Security Resources: The Microsoft TechNet Security Web Site provides additional information about security in Microsoft products.
Disclaimer:
The information provided in the Microsoft Knowledge Base is provided "as is" without warranty of any kind. Microsoft disclaims all warranties, either express or implied, including the warranties of merchantability and fitness for a particular purpose. In no event shall Microsoft Corporation or its suppliers be liable for any damages whatsoever including direct, indirect, incidental, consequential, loss of business profits or special damages, even if Microsoft Corporation or its suppliers have been advised of the possibility of such damages. Some states do not allow the exclusion or limitation of liability for consequential or incidental damages so the foregoing limitation may not apply.
Revisions:
- V1.0 (March 06, 2001): Bulletin Created.

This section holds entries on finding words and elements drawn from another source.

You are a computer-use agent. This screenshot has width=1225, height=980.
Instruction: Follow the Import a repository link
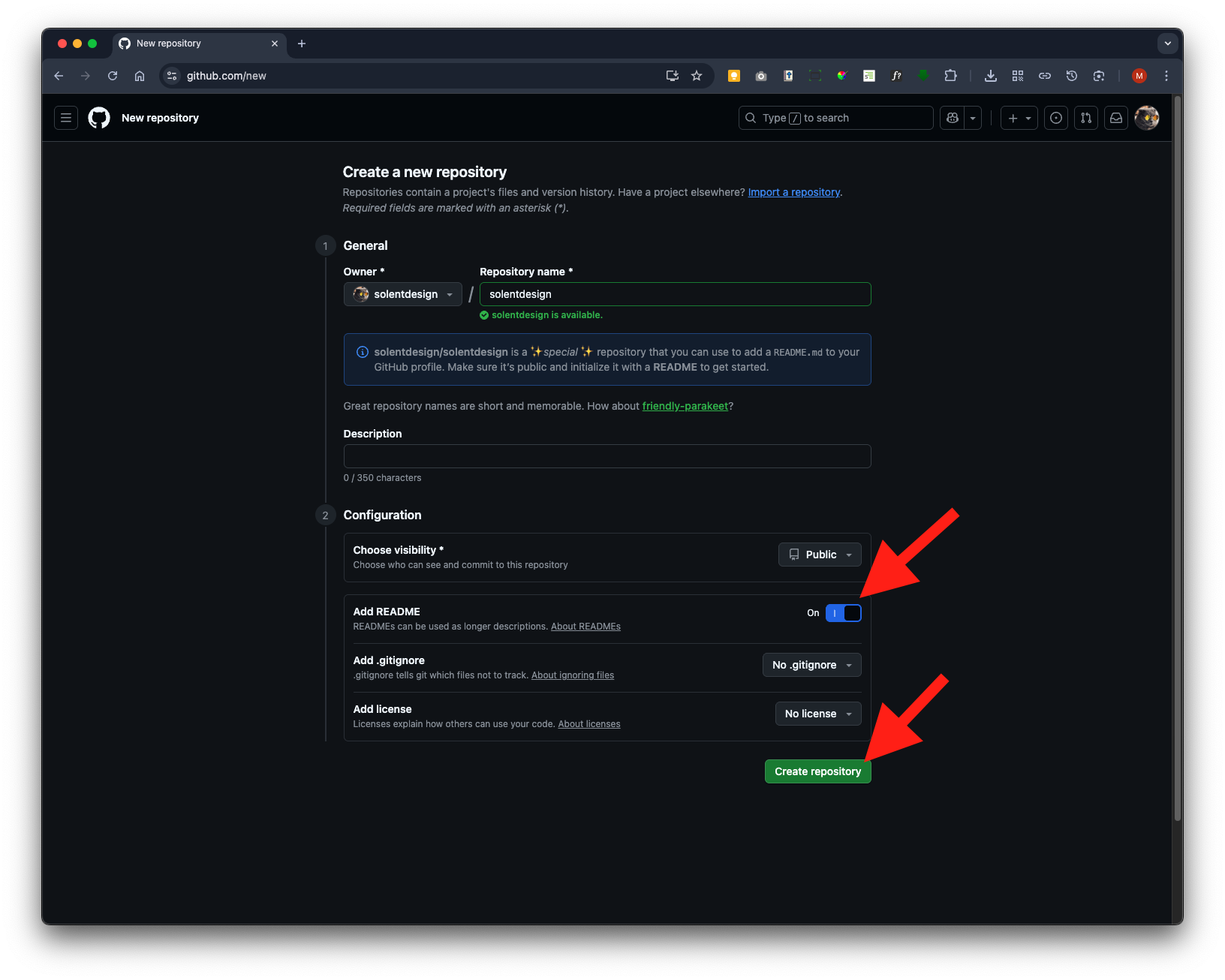click(793, 192)
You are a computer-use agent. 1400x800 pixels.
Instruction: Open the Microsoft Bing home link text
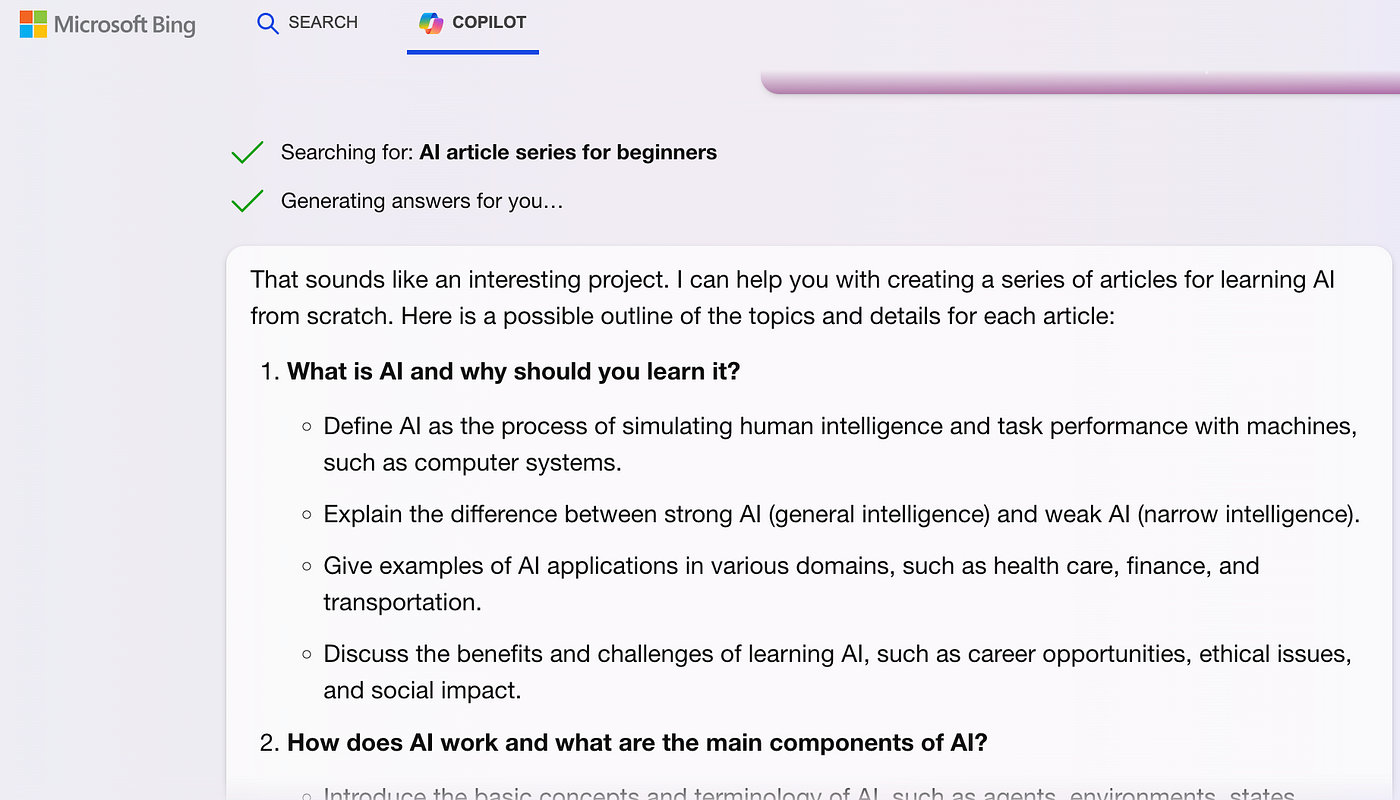click(x=125, y=25)

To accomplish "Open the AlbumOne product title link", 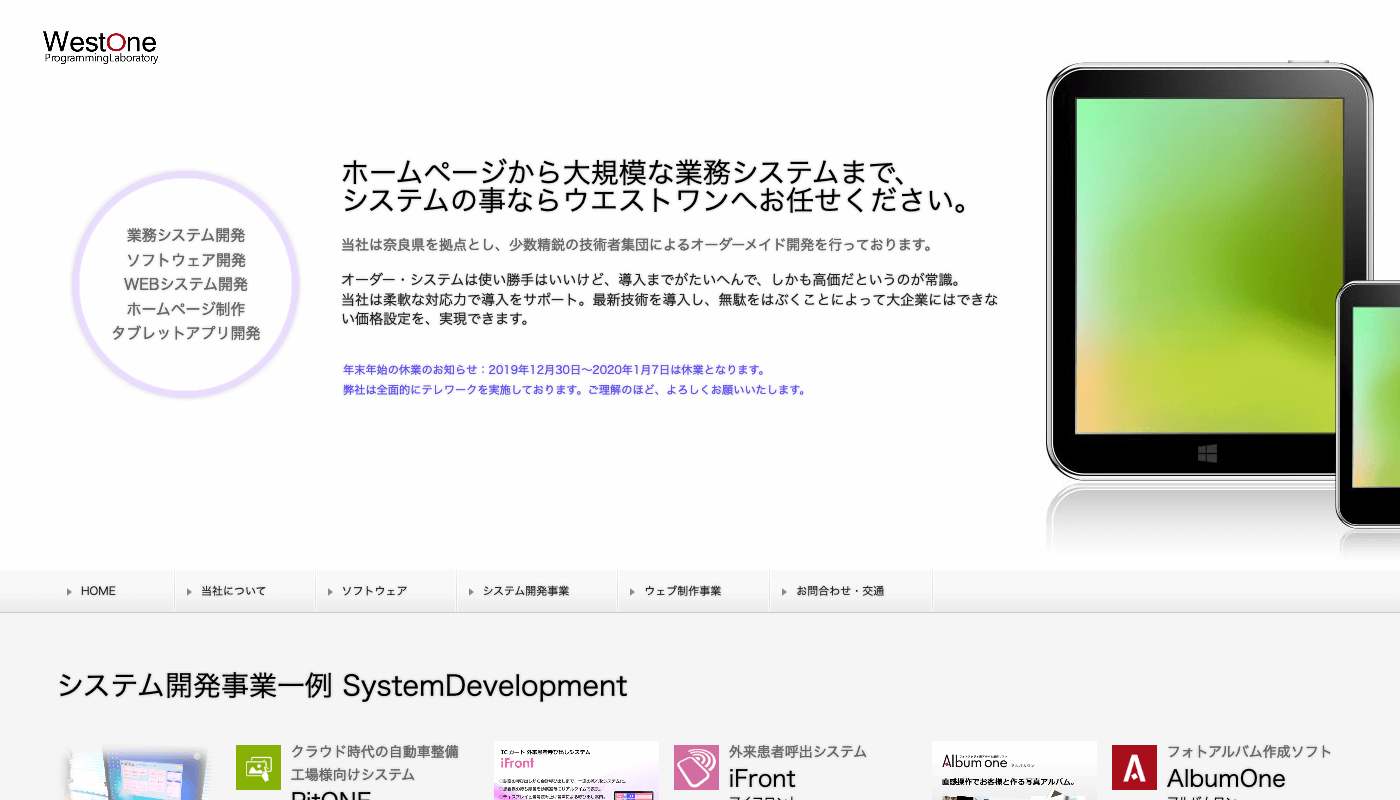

- V1.1 (March 08, 2001): Bulletin updated to advise that the IE 5.01 SP1 fix for the vulnerability involving cached content and the new variant of the "Frame Domain Verification" vulnerability was previously delivered via MS00-093.
- V1.2 (March 28, 2001): Corrected nomenclature from "Windows Scripting Host" to "Windows Script Host".
- V2.0 (April 20, 2001): Bulletin updated to advise of regression error in the Windows Script Host upgrades that were originally released, and to advise customers to install the latest build.
- V2.1 (May 25, 2001): Bulletin updated to note that the patch available for IE 5.5 SP1 has been superseded by the patch discussed in MS01-027.
- V2.2 (June 22, 2001): Verification information added for cached content identification vulnerabilty on IE 5.01 SP2.
- V2.3 (May 09, 2003): Updated download links to Windows Update and WSH download locations.